The car is completely legal. Any car over 25 years old is federally exempt from emissions and D.O.T. Anything '75 and older is smog exept here in California. I just paid my taxes and fees to the DMV and walked out with the registration. I have been focused on the suspension and brakes up to this point, but a mildly built RB26 will be going in next. It is just sitting on the stand at the moment. I'm doing my best to make it to the Motorsport Auto Z car show in late April.
Brian


----------



## HJBarker (Sep 13, 2004)

So, how does one go about finding a hako? Seriously!

I'm personally a fan of the R32 bodystyle, but, damn! that looks good. I've always loved the older cars (510, S12, etc.) and that is the epitome of old-skool cool.
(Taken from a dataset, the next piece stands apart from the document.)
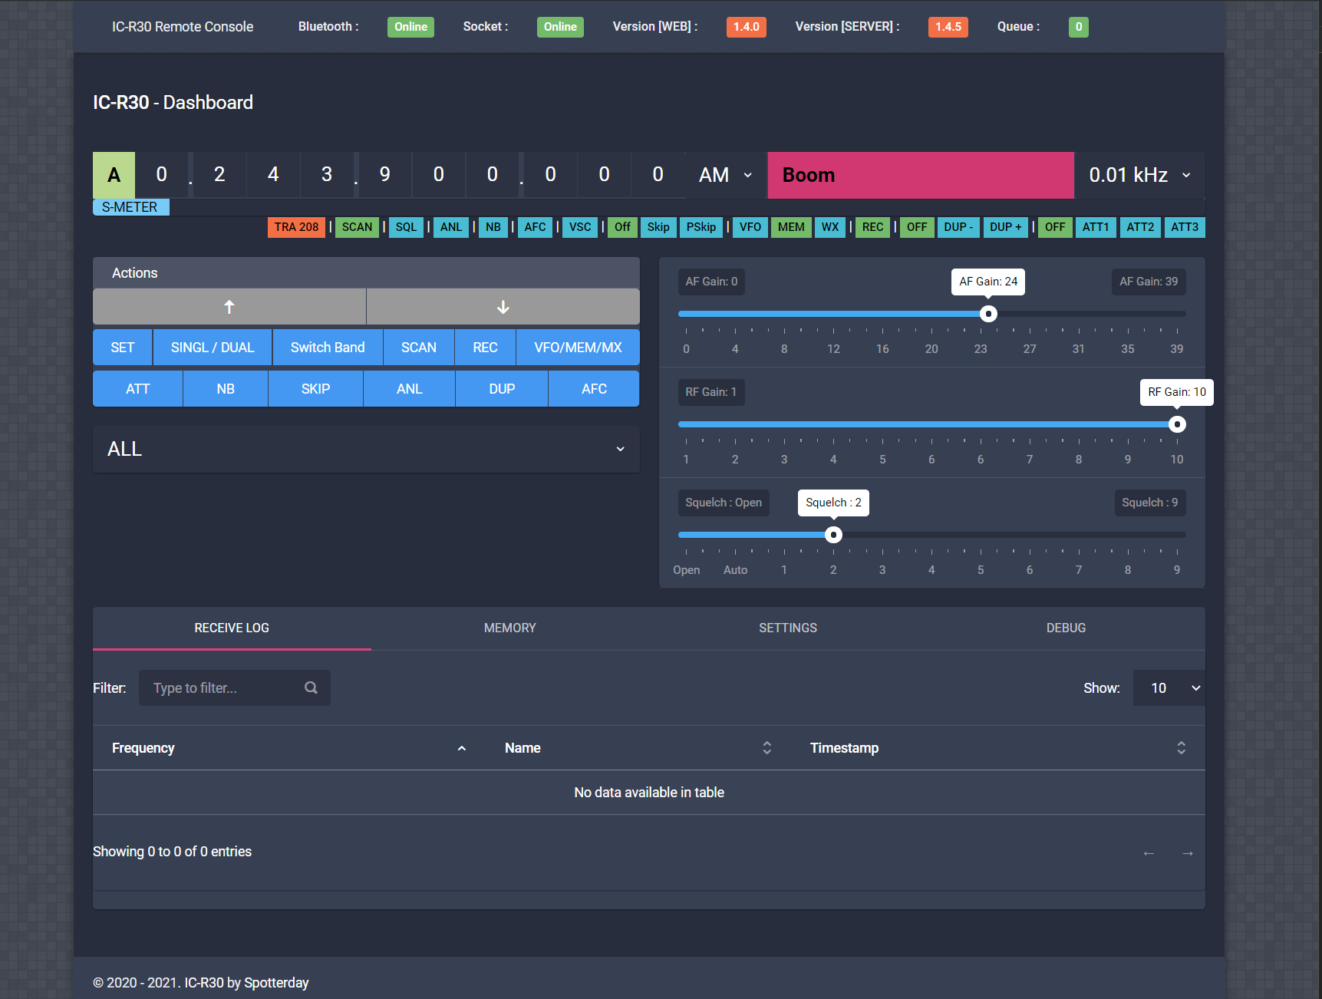Viewport: 1322px width, 999px height.
Task: Click the Timestamp column sort icon
Action: [1181, 747]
I've got a '91 Sentra SE-R and it's converted me to a Nissan loyal.


----------



## '71 Hakosuka (Dec 18, 2004)

It took me a few months of communicating with people before I found someone that would work with me and that I felt comfortable with. Eventually I met a guy named Yasuhiro who was intrigued at an American that knew about these cars and agreed to help me out. He ended up doing a great job. I put down a 50% deposit and paid the rest after he found and bought the car. It took about four months to locate the car that best fit my requirements, then he shipped it over. The waiting was hard, but well worth it. 
On a side note, I notice you are from Huntsville. I lived there for a while and still have family there. Nice town. I went to Grissom High for a year and lived in the neighborhood on the other side of the golf course from the school. I think the street was Forrest Heights, but it was quite a while ago.
Brian


----------



## Shodo (Jan 24, 2005)

Very nice work my friend.


----------



## Shodo (Jan 24, 2005)

[QUOTE='71 Hakosuka]It took me a few months of communicating with people before I found someone that would work with me and that I felt comfortable with. Eventually I met a guy named Yasuhiro who was intrigued at an American that knew about these cars and agreed to help me out. He ended up doing a great job. I put down a 50% deposit and paid the rest after he found and bought the car. It took about four months to locate the car that best fit my requirements, then he shipped it over. The waiting was hard, but well worth it. 
On a side note, I notice you are from Huntsville. I lived there for a while and still have family there. Nice town. I went to Grissom High for a year and lived in the neighborhood on the other side of the golf course from the school. I think the street was Forrest Heights, but it was quite a while ago.
Brian[/QUOTE]

You speak in high regards with your seller in Japan, I respect that greatly. I must say, I hope to have customers like you one day that have faith in there in exporter. Congrats once again on your remarkable Nissan.


----------



## craigqc (Feb 10, 2005)

way to go. looks great!


----------



## '71 Hakosuka (Dec 18, 2004)

Here are the latest shots of my car. As you can see, the engine is in and the mounts are nearly finished. The HKS downpipes and Trust collector fit like they were made for the car, much to my surprise to be honest. I will have to mod the pan a bit for steering clearance as I am having a bit of contact at full lock. The motor is sitting barely an inch off the firewall and as low as I could get it. The shifter comes out in the stock location as well. The rear suspension is all set to go back in as my friend finally got the Kaaz LSD installed for me. Anyhow, here are the links.
Brian

http://members.cox.net/bdooley/Skyline/engine bay.JPG

http://members.cox.net/bdooley/Skyline/engine bay 2.JPG

http://members.cox.net/bdooley/Skyline/oil pan.JPG

http://members.cox.net/bdooley/Skyline/downpipes.JPG

http://members.cox.net/bdooley/Skyline/collector.JPG


----------



## Beltane70 (Jul 17, 2002)

Very impressive! 

I was in Tokyo a few weeks ago and saw a '70 Skyline GT-R in Toyota's car museum in Odaiba.


----------



## rb25det (Jun 2, 2005)

Very nice, not many of these around. wish u best of luck with this project :thumbup:


----------